== TASK TO COMPLETE ==
Reproduce the material below line for line, without any changes.

======== DATA SHOWN ========

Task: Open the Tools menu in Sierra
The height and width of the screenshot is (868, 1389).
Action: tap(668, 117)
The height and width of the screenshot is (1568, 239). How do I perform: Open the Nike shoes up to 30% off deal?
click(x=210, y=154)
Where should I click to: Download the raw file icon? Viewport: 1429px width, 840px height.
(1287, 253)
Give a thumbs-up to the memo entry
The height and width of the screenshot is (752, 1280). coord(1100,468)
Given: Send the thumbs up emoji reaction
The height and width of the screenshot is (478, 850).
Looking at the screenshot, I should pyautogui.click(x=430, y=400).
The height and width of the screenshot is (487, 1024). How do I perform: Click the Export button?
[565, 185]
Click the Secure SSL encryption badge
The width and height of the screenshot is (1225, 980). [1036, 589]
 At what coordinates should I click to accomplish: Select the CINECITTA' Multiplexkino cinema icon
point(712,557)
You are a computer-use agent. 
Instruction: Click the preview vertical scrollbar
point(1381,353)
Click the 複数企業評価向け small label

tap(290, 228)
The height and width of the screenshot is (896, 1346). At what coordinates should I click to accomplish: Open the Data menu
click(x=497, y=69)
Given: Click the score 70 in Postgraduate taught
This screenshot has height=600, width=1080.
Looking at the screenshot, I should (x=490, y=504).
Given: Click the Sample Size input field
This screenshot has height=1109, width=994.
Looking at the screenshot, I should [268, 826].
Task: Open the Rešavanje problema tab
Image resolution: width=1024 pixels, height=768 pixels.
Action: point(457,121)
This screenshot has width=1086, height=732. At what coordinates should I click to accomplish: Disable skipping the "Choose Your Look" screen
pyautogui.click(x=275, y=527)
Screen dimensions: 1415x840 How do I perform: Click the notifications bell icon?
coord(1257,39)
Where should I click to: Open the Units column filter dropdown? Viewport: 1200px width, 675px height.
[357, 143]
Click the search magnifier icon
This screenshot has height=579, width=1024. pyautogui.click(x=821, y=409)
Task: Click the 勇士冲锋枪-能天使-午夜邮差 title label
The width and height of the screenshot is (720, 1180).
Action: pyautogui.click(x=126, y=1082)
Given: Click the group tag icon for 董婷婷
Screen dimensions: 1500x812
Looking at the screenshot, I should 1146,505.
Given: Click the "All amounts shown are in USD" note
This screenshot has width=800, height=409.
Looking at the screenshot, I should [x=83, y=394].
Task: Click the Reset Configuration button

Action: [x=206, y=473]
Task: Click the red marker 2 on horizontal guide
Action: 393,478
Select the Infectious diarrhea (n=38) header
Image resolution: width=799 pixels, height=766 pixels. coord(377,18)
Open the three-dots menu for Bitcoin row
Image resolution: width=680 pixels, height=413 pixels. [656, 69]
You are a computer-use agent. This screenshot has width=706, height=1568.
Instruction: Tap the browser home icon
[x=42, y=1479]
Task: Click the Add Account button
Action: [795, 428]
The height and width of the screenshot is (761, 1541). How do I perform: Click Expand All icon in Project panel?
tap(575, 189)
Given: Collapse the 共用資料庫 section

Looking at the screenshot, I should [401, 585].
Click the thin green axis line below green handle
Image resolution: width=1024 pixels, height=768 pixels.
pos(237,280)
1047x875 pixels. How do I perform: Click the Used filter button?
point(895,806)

========

== SOLUTION TO THIS PROBLEM ==
Task: Open the Tools menu in Sierra
The height and width of the screenshot is (868, 1389).
Action: tap(668, 117)
The height and width of the screenshot is (1568, 239). How do I perform: Open the Nike shoes up to 30% off deal?
click(x=210, y=154)
Where should I click to: Download the raw file icon? Viewport: 1429px width, 840px height.
(1287, 253)
Give a thumbs-up to the memo entry
The height and width of the screenshot is (752, 1280). coord(1100,468)
Given: Send the thumbs up emoji reaction
The height and width of the screenshot is (478, 850).
Looking at the screenshot, I should pyautogui.click(x=430, y=400).
The height and width of the screenshot is (487, 1024). How do I perform: Click the Export button?
[565, 185]
Click the Secure SSL encryption badge
The width and height of the screenshot is (1225, 980). [1036, 589]
 At what coordinates should I click to accomplish: Select the CINECITTA' Multiplexkino cinema icon
point(712,557)
You are a computer-use agent. 
Instruction: Click the preview vertical scrollbar
point(1381,353)
Click the 複数企業評価向け small label

tap(290, 228)
The height and width of the screenshot is (896, 1346). At what coordinates should I click to accomplish: Open the Data menu
click(x=497, y=69)
Given: Click the score 70 in Postgraduate taught
This screenshot has height=600, width=1080.
Looking at the screenshot, I should (x=490, y=504).
Given: Click the Sample Size input field
This screenshot has height=1109, width=994.
Looking at the screenshot, I should [268, 826].
Task: Open the Rešavanje problema tab
Image resolution: width=1024 pixels, height=768 pixels.
Action: point(457,121)
This screenshot has width=1086, height=732. At what coordinates should I click to accomplish: Disable skipping the "Choose Your Look" screen
pyautogui.click(x=275, y=527)
Screen dimensions: 1415x840 How do I perform: Click the notifications bell icon?
coord(1257,39)
Where should I click to: Open the Units column filter dropdown? Viewport: 1200px width, 675px height.
[357, 143]
Click the search magnifier icon
This screenshot has height=579, width=1024. pyautogui.click(x=821, y=409)
Task: Click the 勇士冲锋枪-能天使-午夜邮差 title label
The width and height of the screenshot is (720, 1180).
Action: pyautogui.click(x=126, y=1082)
Given: Click the group tag icon for 董婷婷
Screen dimensions: 1500x812
Looking at the screenshot, I should 1146,505.
Given: Click the "All amounts shown are in USD" note
This screenshot has width=800, height=409.
Looking at the screenshot, I should [x=83, y=394].
Task: Click the Reset Configuration button

Action: [x=206, y=473]
Task: Click the red marker 2 on horizontal guide
Action: 393,478
Select the Infectious diarrhea (n=38) header
Image resolution: width=799 pixels, height=766 pixels. coord(377,18)
Open the three-dots menu for Bitcoin row
Image resolution: width=680 pixels, height=413 pixels. [656, 69]
You are a computer-use agent. This screenshot has width=706, height=1568.
Instruction: Tap the browser home icon
[x=42, y=1479]
Task: Click the Add Account button
Action: [795, 428]
The height and width of the screenshot is (761, 1541). How do I perform: Click Expand All icon in Project panel?
tap(575, 189)
Given: Collapse the 共用資料庫 section

Looking at the screenshot, I should [401, 585].
Click the thin green axis line below green handle
Image resolution: width=1024 pixels, height=768 pixels.
pos(237,280)
1047x875 pixels. How do I perform: Click the Used filter button?
point(895,806)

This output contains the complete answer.